We listened to Beto talk with Marlene (pictured below).  He discussed her grades and checked in on her needs and her progress report.  Having satisfied the requirements, he then gave her the check for the month that pays for transportation, tuition, and materials. Only one month’s expenses are distributed at a time for both practical and safety reasons.
We asked Marlene about her family and the barriers she had experienced in participating in the program.  Their family did not have the money to send her to school, but she was persistent and applied to the program. She received a scholarship to attend high school and won another to attend college.  Marlene wants to learn English and be a mathematics teacher–something El Salvador needs lots of!  Her parents were angry with her and have not supported her efforts because they want her to work on the family farm.  Her older brother left home, so now there is pressure on her as the eldest to help support the family.  Despite the two hours of transit to school, often to night classes, Marlene continues to press forward. The buses are often not safe. (Another student told us that he had been robbed three times on the bus going to and from school.) College students struggle to find access to a computer to do their work. The Foundation, and kind Rotarians contribute laptops to these students so they can complete assignments at home. The latest gift sent by Spencer Luke went to Rocio, a college student in English, who graduated from our high school group. She was delighted to receive the computer as it will make her journey more smooth, but had to wait to take it home because someone would surely steal it on the long bus ride home.

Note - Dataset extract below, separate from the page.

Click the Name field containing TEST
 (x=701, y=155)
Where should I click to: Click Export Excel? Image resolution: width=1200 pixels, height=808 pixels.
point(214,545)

The success stories make your heart soar! These young people take risks, persist in an environment that is often hostile, remain cheerful through the adversity, and continue to hold onto their dreams to improve themselves, their families, and their communities.  What a lesson for us all given that we live in a country with plentiful resources and opportunities.  Let’s take those resources and also make a difference!
Day 7
Our last moments in El Salvador were bittersweet.  Celebrating the good work being done there to support young people, yet saying goodbye to the friends we have made.  These are gracious, generous and loving people genuinely appreciate the efforts we, as Rotarians and private citizens, have made to reach out and support their work.  

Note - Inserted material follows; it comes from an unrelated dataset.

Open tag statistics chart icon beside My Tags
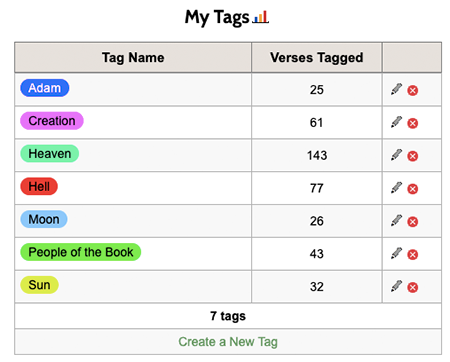 [x=260, y=17]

The foundation partner their,  The Association for Human Development , ADHU (https://adhu.org/),  is a private non-profit association, with neither political nor religious affiliations. They provide socio-economic opportunities to the most needy sectors of the country. They recognize the immense reality of marginal communities that lack all the basic elements for a dignified life and work to mitigate these circumstances. Our companions on the trip, Jerry and John from Chicago, have been working with this organization for many years, dedicating their personal resources and service to seeing that disadvantaged young people have basic opportunities that will provide elements of a dignified life.
As we travelled back on two relatively quick flights, we reflected on how our Rotary can make a difference and how we can involve others in the community to contribute to the narrative. Joel and I are ready to return soon bringing new friends (are you hearing that Tim, Jessy, Evelyn, Spencer, or anyone else that thinks they would like to join?).  We are ready for a road trip!

 Hasta la vista, El Salvador y los jovenes del pais!